Her yıl Eylül ayında dünyanın çeşitli ülkelerinden çok sayıda yabancı uyruklu öğrenci üniversite eğitimi için Eskişehir’e yerleşiyor. Orta Doğu’dan Avrupa’ya kadar birçok kıtadan, milletten insanı bir araya getiren kampüs, eğitim öğretim sezonu içerisinde renkli kültürleri birleştiriyor. Fildişi Sahili’nden Türkiye’ye okumak için gelen Axell Landry, Anadolu Üniversitesi’ İletişim Bilimleri Fakültesi Sinema ve Televizyon Bölümü’nde öğrenim görüyor ve mezun olduktan sonraki planı, müzik klibi yönetmenliği yapmak. Üniversite haricinde birçok mekânda bateri çalarak amatör bir şekilde müzikle uğraşan Axell, Eskişehir’e dair övgü dolu sözler sarf etti:
“Türkiye’ye yerleşeli 3 yıl oluyor ve ben bu kent sayesinde kendimi buldum. Buraya geldiğimde en çok Türkçe öğrenirken sorunlar yaşamıştım. Geldiğim yerde sadece Fransızca konuşuluyordu ve ben adaptasyon sürecini zor atlattım. Fildişi Sahili ile Türkiye arasında inanılmaz bir fark var. Kente ilk yerleştiğim zaman; kültür, yemekler, kıyafetler ve müzikler dahası hemen hemen her şey çok ilginç geliyordu. Fakat şimdi kendimi tam bir Eskişehirli gibi hissediyorum.“
“Sokakta konuşulanları biraz anlıyordum”
Üniversiteye ilk başladığımda ne derslerin içeriğinden ne de sınıfta konuşulanlardan hiçbir şey anlamadığını ve ilk iki ay sadece tavuklu pilav yediğini gülerek anlatan Axell, “Ben Türkçe’yi, Türkçe ve Yabancı Dil Uygulama ve Araştırma Merkezi’nde (TÖMER) öğrendim. 7 ay süren eğitim sonucunda, sokakta konuşulanları biraz anlıyordum ve alışveriş yapacak kadar diyalog kurabiliyordum. Fakat akademik bir eğitim için bu süreç, birçok insana yetmeyebilir” dedi.

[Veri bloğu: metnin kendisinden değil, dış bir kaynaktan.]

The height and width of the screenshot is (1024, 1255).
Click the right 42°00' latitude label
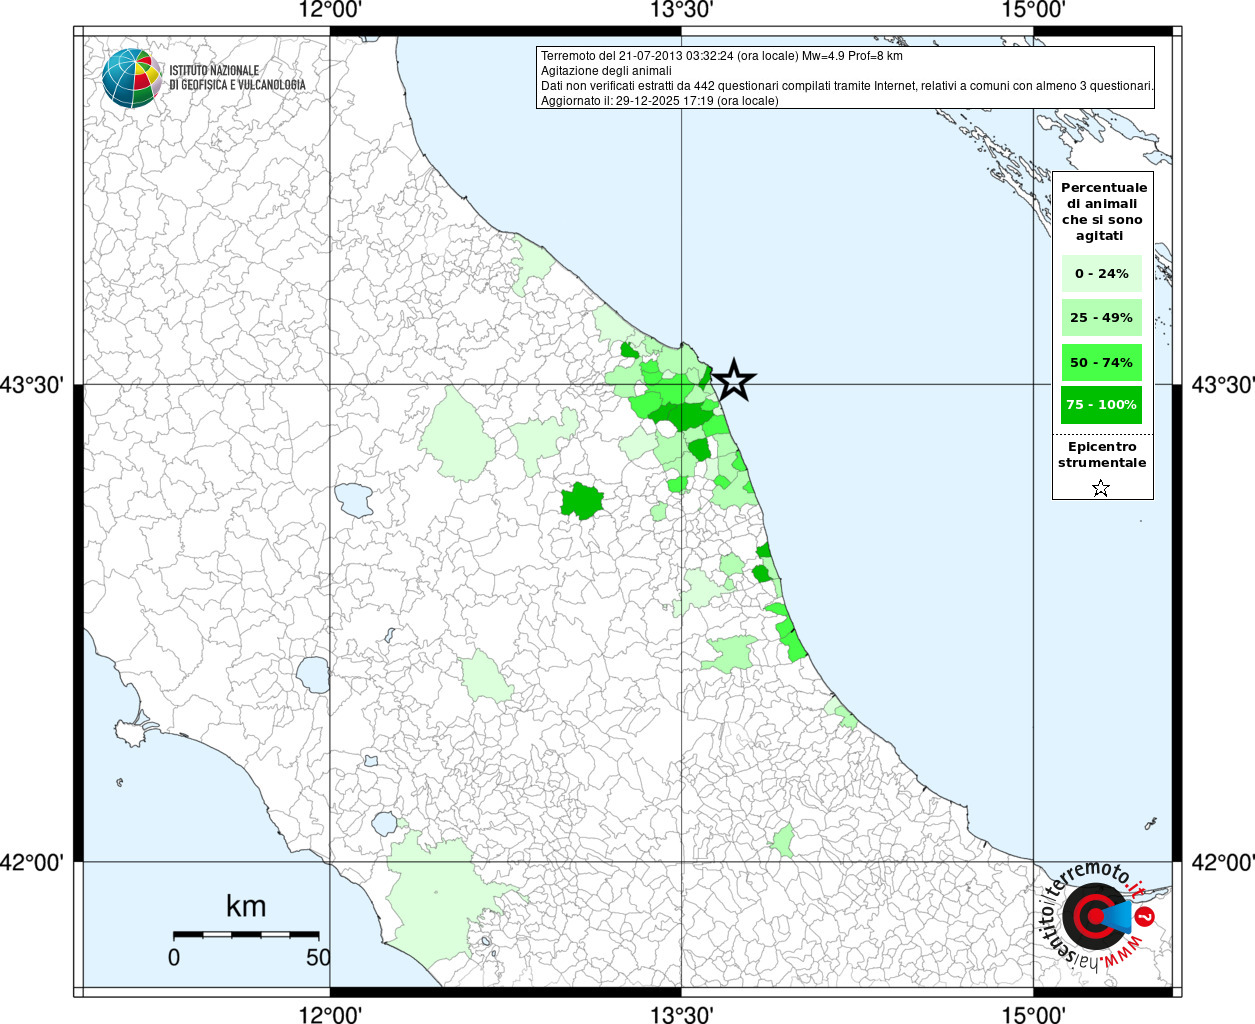click(x=1222, y=862)
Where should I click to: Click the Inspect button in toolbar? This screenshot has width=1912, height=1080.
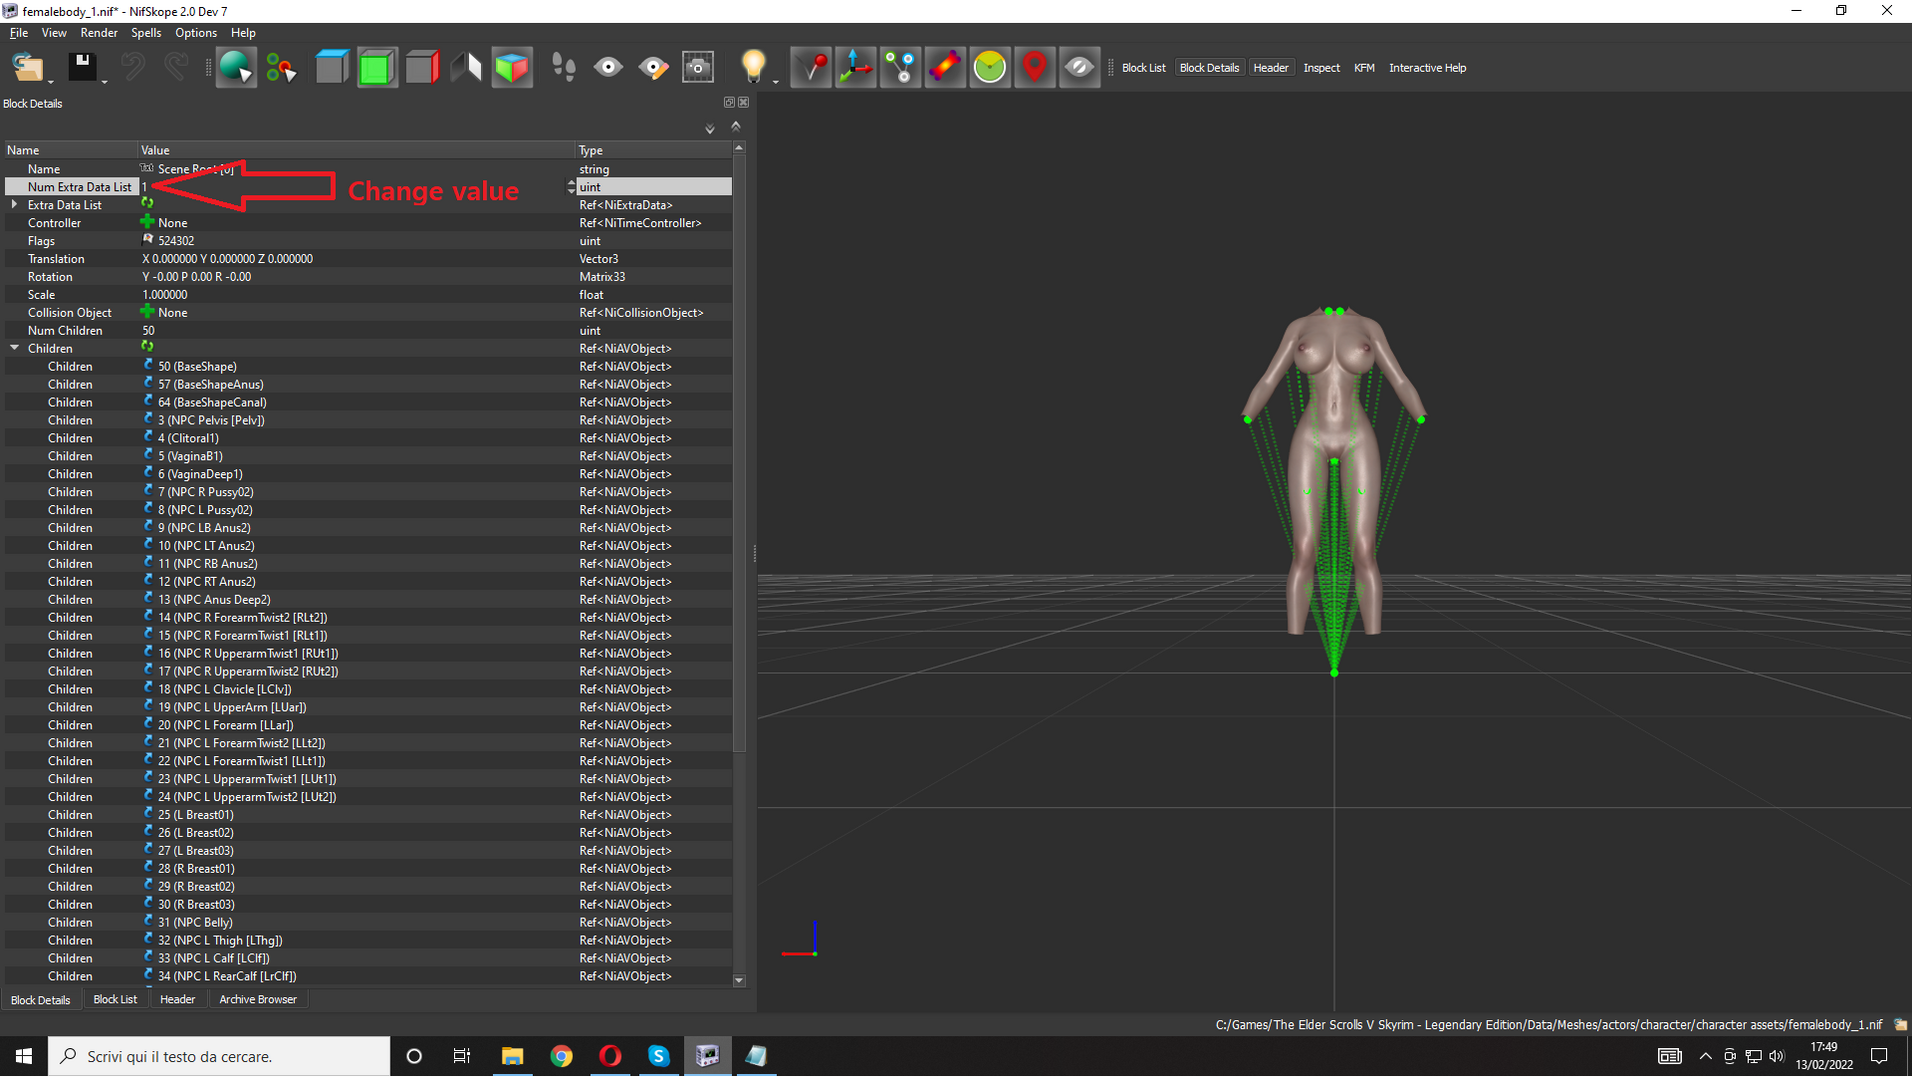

“Porsuk Çayı’nı ve Doktorlar Caddesini seviyorum fakat, oralar biraz kalabalık oluyor”
Türkiye mutfağındaki sevdiği yemeklerden ve Eskişehir’de zaman geçirdiği yerlerden bahseden Fildişi uyruklu öğrenci, “Hayatımda yediğim en lezzetli yemek hiç şüphesiz İskender Kebap. Dünyanın neresine gidersem gideyim bu lezzeti bulamayacağımı biliyorum. Vakit buldukça Sazova ve Kanlıkavak Park’larına gidiyorum ve oralarda kitap okuyorum. Porsuk Çayı’nı ve Doktorlar Caddesini ’de seviyorum fakat, o taraflar biraz kalabalık oluyor” diyerek duygularını ifade etti.